Long-chain free fatty acids (FFAs) represent the dominant available oxidative fuel in glycolytic defects, but a high-fat diet has not provided consistent benefits. Epinephrine increases exercise capacity by augmenting lipolysis and increasing muscle blood flow. A medium-chain triglyceride (MCT) diet increases medium-chain fatty acids, which are preferentially oxidized in liver to ketones, which can be oxidized by skeletal muscle. MCT oil supplements may improve exercise tolerance, but some patients experience nausea, diarrhea, and meager improvement in exercise capacity, if any.

Regular aerobic exercise, by promoting mitochondrial biogenesis and increasing the activity of rate-limiting oxidative enzymes, increases fat oxidation and reduces the requirement for carbohydrate utilization to supply muscle energy needs. Conditioning exercise must be undertaken with caution, as overexertion may precipitate muscle injury. We prescribe "low-level" exercise (approximately 50 percent of maximal) performed for 20-40 minutes, three to four times per week. Because exercise intolerance often varies in the course of a given exercise session owing to patterns of substrate mobilization, exercise intensity should be varied accordingly. Heart rate is a good objective index of relative exercise intensity that the patient can monitor with a pulsemeter (preferably) or by timing the pulse. Serum CK should be monitored to ensure that the exercise program is not producing increased muscle injury.

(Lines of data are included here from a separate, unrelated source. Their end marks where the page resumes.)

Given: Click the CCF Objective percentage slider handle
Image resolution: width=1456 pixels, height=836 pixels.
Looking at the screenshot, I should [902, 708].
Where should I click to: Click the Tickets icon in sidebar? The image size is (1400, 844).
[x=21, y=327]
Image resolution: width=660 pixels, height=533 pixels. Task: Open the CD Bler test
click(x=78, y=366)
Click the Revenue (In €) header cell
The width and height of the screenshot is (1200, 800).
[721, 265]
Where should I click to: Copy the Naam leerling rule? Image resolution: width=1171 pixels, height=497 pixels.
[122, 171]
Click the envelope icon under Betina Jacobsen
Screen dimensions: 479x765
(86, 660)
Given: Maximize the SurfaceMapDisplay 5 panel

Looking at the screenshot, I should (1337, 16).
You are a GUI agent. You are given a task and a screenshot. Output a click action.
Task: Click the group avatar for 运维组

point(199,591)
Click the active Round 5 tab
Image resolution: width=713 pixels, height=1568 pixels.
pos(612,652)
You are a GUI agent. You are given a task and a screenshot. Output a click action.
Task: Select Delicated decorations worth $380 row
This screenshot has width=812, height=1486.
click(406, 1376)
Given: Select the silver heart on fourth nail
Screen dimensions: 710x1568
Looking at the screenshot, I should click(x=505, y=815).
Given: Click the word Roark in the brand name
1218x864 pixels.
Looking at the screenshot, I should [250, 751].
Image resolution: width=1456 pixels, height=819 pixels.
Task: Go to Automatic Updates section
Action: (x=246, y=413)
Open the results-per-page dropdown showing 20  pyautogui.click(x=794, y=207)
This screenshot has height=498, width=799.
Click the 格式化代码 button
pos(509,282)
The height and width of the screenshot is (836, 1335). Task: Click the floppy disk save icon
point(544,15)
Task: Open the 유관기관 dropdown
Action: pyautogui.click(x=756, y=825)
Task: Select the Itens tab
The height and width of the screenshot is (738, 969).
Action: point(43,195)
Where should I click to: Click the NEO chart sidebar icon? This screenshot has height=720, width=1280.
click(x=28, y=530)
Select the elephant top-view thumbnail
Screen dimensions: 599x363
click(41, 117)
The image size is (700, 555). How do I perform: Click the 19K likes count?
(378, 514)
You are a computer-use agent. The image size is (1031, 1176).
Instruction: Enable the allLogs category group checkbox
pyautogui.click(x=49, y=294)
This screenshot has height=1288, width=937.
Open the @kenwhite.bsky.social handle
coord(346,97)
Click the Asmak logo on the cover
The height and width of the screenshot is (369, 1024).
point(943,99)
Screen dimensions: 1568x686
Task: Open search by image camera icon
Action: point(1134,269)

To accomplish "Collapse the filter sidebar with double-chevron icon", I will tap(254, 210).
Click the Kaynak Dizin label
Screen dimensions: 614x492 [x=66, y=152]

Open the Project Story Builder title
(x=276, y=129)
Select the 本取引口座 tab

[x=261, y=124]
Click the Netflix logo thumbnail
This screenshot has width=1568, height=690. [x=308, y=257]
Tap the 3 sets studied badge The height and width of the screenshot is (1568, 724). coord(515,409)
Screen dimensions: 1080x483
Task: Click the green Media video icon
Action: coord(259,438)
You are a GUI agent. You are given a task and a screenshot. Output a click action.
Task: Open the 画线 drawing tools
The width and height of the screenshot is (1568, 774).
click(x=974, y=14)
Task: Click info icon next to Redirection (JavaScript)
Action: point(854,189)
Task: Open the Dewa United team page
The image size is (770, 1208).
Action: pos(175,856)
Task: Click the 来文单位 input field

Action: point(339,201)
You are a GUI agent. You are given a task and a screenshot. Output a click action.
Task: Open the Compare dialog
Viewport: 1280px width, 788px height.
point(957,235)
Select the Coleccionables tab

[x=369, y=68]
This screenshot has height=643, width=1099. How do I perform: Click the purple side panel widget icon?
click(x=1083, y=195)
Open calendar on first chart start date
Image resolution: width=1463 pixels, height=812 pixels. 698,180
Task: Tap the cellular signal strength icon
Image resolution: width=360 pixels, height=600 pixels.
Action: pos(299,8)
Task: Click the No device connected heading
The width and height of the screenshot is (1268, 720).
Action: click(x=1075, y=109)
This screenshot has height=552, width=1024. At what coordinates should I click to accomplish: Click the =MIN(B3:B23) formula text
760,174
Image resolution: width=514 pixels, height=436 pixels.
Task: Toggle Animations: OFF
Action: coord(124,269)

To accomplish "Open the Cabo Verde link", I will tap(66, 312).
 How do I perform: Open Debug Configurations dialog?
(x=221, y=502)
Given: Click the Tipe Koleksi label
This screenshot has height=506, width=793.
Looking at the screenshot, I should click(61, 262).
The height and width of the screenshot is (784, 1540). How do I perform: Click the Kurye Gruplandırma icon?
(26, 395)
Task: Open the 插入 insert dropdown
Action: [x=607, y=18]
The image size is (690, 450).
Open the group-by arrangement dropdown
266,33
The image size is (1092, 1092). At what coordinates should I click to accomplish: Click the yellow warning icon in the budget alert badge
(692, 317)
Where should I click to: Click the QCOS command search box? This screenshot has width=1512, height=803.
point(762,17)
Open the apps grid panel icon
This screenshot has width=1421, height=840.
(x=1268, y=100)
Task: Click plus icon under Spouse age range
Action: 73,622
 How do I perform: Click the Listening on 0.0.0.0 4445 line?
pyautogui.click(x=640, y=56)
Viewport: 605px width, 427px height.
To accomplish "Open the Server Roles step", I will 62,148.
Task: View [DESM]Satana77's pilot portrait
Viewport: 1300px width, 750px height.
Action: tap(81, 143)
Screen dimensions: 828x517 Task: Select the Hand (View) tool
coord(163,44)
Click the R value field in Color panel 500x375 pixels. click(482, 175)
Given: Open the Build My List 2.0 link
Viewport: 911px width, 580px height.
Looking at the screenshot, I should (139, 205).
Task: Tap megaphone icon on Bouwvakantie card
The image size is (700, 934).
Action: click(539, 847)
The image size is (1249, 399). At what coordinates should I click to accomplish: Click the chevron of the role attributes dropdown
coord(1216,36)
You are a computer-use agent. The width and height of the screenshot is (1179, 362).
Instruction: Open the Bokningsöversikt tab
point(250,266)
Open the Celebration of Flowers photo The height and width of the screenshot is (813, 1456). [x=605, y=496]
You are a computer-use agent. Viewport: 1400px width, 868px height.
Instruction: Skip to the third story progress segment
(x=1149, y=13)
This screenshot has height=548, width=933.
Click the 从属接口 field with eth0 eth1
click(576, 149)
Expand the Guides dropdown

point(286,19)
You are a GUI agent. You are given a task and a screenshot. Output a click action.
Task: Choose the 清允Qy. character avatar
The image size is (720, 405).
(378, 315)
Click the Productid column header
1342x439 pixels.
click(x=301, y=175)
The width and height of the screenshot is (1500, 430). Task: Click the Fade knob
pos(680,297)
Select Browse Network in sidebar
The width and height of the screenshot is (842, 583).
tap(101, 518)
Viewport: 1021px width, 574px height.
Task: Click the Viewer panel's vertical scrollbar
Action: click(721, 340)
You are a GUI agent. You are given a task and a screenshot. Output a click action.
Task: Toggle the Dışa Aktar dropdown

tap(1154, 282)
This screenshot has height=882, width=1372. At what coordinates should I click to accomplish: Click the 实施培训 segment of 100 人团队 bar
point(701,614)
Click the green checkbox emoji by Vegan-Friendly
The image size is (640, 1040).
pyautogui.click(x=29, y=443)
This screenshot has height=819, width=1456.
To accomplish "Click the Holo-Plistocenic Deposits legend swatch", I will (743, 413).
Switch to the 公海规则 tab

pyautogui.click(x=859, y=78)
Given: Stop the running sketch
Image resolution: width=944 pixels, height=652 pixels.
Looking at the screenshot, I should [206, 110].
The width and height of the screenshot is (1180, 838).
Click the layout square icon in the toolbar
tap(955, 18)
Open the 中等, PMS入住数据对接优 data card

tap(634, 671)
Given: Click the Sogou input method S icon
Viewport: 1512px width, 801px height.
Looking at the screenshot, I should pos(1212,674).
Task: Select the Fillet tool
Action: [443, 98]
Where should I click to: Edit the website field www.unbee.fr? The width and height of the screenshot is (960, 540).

The most devastating acute consequence of McArdle's disease is massive exertional muscle injury with myoglobinuria. It is crucial to recognize muscle injury that is sufficient to cause myoglobinuria, so that appropriate treatment can be instituted. The major long-term consequence of McArdle's disease is muscle weakness. A likely mechanism is recurrent muscle injury, which ultimately exceeds the regenerative capacity of skeletal muscle. Muscle magnetic resonance imaging sensitively identifies focal muscle injury and decreased mass. For patients with focal muscle atrophy, special attention should be given to eliminating patterns of exercise that promote muscle injury; to measures to augment substrate availability and improve the capacity to oxidize available substrates; and to providing adequate dietary protein to promote protein synthesis.